Today, however, there is a distinct move away from documentation in the traditional sense. Fine art photography has become a viable option and photographers like Bharat Sikka and Shahid Datawala make clear distinctions between commercial photography and the work of documentary photographers. Perhaps as a result of the unavoidable advertising imagery around us, there is a keener awareness of how artifice can be insightful. Whether it’s through performance in the works of artists like Pushpamala N and Tejal Shah or even Photoshop, which is gaining grudging acceptance, the artistic potential of fabricated reality is being celebrated by artists who use photography in their works.

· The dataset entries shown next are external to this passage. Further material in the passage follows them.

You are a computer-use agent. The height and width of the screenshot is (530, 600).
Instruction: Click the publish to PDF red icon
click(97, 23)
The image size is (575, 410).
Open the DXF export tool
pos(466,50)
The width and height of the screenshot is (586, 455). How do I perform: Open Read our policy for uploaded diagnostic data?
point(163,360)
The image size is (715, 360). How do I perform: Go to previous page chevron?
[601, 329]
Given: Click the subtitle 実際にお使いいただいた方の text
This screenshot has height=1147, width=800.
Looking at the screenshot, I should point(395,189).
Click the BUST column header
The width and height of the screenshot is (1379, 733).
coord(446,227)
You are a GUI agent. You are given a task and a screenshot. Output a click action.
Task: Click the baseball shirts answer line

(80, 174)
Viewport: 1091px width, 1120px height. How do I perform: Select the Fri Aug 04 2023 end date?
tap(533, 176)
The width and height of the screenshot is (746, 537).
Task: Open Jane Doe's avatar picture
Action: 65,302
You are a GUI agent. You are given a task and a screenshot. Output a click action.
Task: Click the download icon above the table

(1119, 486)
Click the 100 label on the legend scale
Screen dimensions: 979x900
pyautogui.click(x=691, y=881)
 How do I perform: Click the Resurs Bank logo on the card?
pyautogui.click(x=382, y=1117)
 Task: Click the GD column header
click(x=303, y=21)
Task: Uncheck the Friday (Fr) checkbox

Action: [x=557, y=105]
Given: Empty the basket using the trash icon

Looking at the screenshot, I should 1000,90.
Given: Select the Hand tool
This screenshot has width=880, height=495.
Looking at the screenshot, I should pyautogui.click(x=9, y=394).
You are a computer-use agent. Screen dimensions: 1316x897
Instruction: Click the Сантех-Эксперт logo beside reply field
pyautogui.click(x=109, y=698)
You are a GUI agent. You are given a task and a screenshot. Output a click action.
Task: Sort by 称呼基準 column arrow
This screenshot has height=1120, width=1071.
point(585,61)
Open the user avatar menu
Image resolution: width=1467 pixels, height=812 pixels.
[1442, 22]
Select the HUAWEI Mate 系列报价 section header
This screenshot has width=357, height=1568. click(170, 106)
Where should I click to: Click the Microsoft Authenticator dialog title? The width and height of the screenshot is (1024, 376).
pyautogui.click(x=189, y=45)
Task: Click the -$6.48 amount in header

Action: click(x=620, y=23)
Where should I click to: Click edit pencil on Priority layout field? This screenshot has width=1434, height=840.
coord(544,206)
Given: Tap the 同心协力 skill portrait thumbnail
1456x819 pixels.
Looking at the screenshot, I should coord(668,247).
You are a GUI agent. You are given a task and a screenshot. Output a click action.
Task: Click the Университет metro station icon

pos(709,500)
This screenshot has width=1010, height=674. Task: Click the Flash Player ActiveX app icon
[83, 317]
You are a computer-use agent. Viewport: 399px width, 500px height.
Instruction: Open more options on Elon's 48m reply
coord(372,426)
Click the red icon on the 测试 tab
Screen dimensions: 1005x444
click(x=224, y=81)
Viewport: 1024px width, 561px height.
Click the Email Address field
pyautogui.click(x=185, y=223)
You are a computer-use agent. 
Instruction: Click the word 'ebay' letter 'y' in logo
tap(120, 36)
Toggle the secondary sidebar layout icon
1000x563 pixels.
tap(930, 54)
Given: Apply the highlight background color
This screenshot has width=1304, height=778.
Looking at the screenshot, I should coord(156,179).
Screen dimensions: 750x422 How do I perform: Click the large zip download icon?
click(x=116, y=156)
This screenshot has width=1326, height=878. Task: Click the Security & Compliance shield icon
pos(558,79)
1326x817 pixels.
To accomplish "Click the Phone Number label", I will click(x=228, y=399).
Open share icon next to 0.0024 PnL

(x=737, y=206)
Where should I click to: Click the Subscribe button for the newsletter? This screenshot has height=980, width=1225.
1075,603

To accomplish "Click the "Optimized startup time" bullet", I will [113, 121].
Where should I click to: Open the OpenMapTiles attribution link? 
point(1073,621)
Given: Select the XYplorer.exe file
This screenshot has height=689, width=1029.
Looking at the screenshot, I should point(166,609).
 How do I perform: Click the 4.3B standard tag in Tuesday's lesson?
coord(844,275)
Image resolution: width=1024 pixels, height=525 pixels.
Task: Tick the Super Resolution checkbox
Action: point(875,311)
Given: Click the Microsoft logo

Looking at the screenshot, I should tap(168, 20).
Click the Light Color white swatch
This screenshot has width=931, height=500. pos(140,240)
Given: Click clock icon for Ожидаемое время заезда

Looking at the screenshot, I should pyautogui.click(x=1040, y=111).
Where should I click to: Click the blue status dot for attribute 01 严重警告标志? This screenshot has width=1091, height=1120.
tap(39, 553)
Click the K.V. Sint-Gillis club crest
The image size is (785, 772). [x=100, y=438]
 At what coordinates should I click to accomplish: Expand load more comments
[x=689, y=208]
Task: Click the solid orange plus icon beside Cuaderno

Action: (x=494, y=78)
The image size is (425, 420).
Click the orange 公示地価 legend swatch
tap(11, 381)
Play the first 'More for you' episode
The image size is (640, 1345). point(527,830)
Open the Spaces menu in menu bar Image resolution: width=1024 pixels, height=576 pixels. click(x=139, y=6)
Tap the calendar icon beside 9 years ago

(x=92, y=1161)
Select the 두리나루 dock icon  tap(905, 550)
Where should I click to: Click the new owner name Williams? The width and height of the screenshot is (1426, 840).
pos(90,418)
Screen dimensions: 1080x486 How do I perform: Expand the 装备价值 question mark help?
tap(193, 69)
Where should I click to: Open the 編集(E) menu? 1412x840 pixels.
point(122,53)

Chennai-based photographer Nandini Valli Muthiah, for example, created the gorgeous The Definite Reincarnate series with the meticulousness of a feature film. She began the series in 2003, while completing her second BA in photography from the University of Bournemouth, UK (she originally studied English literature before stumbling upon photography). Her holiday project quickly became quite elaborate. The photographs show the Hindu god Vishnu transplanted in modern India. His costume would make producers of mythological serials envious and, dressed like this, he shows up in incongruous locations, like a hotel room and a swimming pool. The series splices together disparate ideas like kitsch in Tamil cinema, the changing notion of heroism and the relevance of old myths in contemporary society. Effortlessly, Muthiah finds equilibrium between different visual traditions — calendar art, classical imagery as well as a very current aesthetic. “I think the amount of time I take to make a series of photos and the thought process that goes into it makes my work more intricate than the average photograph you see,” said Muthiah.
Muthiah and Sharma belong to an upcoming generation that wants to create a visual vocabulary that will be distinct from that of their predecessors. It’s interesting to see the swerve towards the staged setup after the disdain it has received from photojournalists. Muthiah said that her all-time favourite was Lala Deen Dayal, the 19th-century father of Indian photography. It’s interesting to see how her fascination for studio photography from the 1860s has trickled into her new series on costumed children taking part in fancy-dress contests. The portraits have some obvious similarities with vintage studio photographs — pose and backdrop, for example — but there’s more at play here. “The competition is not just about getting dressed
up, but about the aspirations the parents have for their children and how much they coach them even for such an event,” said Muthiah, explaining why she became interested in the apparently banal ritual.
In 1963, photographer Diane Arbus, who would become famous for her eerie portraits of people on the fringes of society, applied for a grant from the Guggenheim Foundation. In her application, she wrote, “I want to photograph the considerable ceremonies of our present because we tend while living here and now to perceive only what is random and barren and formless about it.” Ending her proposal, Arbus wrote, “These are our symptoms and our monuments. I want simply to save them, for what is ceremonious and curious and commonplace will be legendary.” At the heart of photography is that quest for the legendary. Some, like Henri Cartier-Bresson, chanced upon it in decisive moments. Others, like Arbus, found it by patiently excavating people’s lives. Indian fine-art photography is still fiddling with its lenses. Wait and watch to see where the current generation of photographers end up finding their focus.